Por Aylin –
Hay una espera que no desespera. Una que no exige resultados ni promete recompensas. Es la espera que se instala cuando algo importante está por suceder, pero aún no tiene forma. No es pasiva ni resignada: es activa, porosa, atenta. Como quien prepara la casa para una visita sin saber cuándo llegará.
Esperamos una respuesta, una señal, una transformación. Esperamos que alguien vuelva, que algo se revele, que el tiempo haga su trabajo. Y en esa espera, a veces, nos volvemos más humanos. Porque esperar implica reconocer que no todo depende de nosotros, que hay ritmos que no controlamos, que hay vínculos que se sostienen incluso en la distancia.

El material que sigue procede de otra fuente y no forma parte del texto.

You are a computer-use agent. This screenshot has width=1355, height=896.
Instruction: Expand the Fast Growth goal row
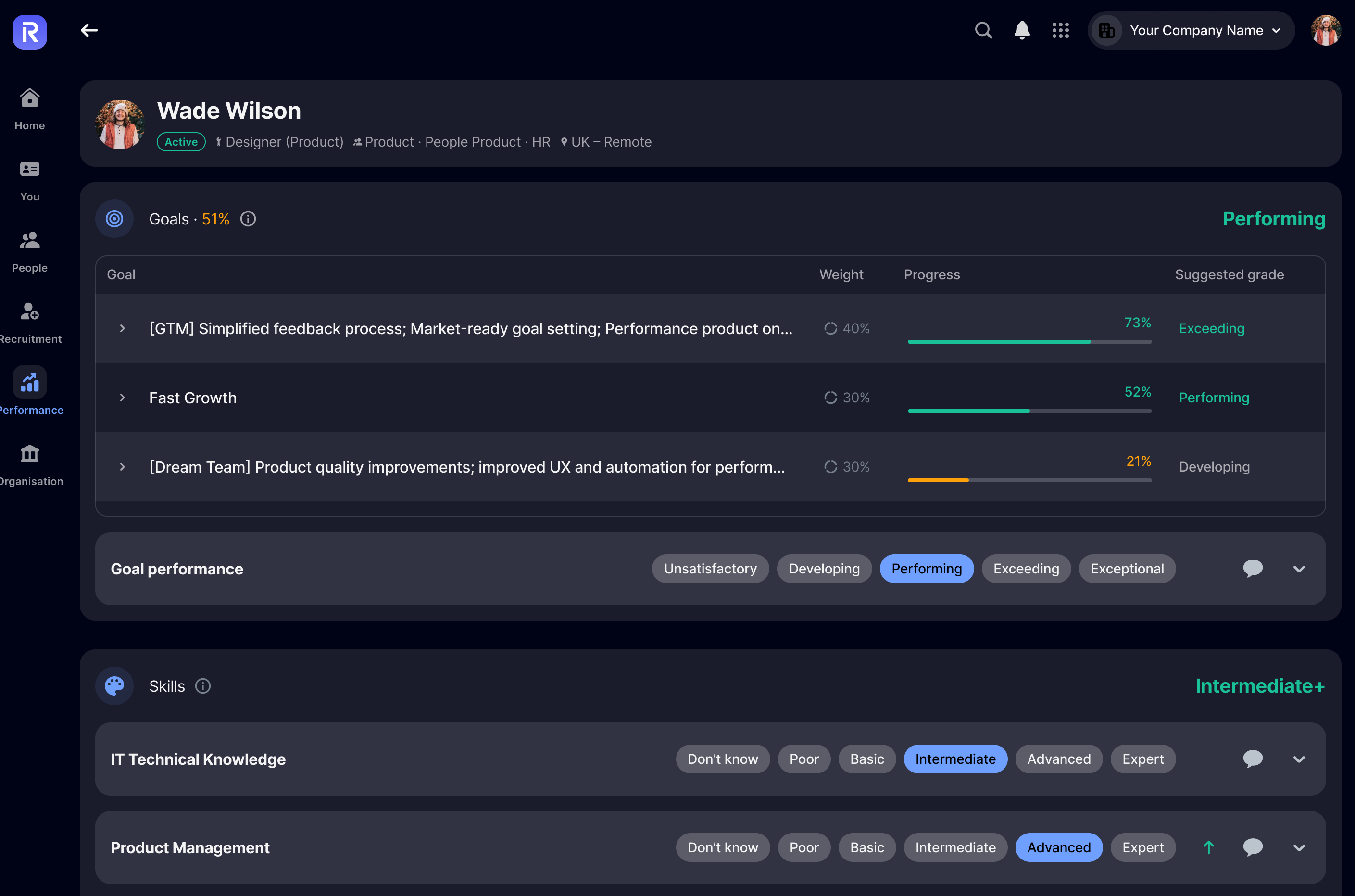pyautogui.click(x=122, y=397)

La espera puede ser un espacio fértil. Allí germinan ideas, se asientan duelos, se cocinan decisiones. Es un tiempo que no siempre se mide en minutos, sino en gestos: el té que se enfría, el mensaje que no llega, el cuaderno que se abre sin saber qué escribir.
También hay una espera que se hereda. Nos enseñaron a esperar el turno, el milagro, el amor. A veces esperamos sin saber qué, como si el acto mismo de esperar nos conectara con algo más grande. En esa espera hay memoria, hay historia, hay deseo. Y hay una forma de resistencia: no ceder al apuro, no rendirse al vacío.
Y cuando la espera se comparte, se transforma. Dos personas que esperan juntas no están simplemente contando el tiempo: están creando un espacio común, un refugio. La espera compartida es una forma de cuidado, de presencia sin exigencia. Como quien dice “estoy acá” sin pedir nada a cambio.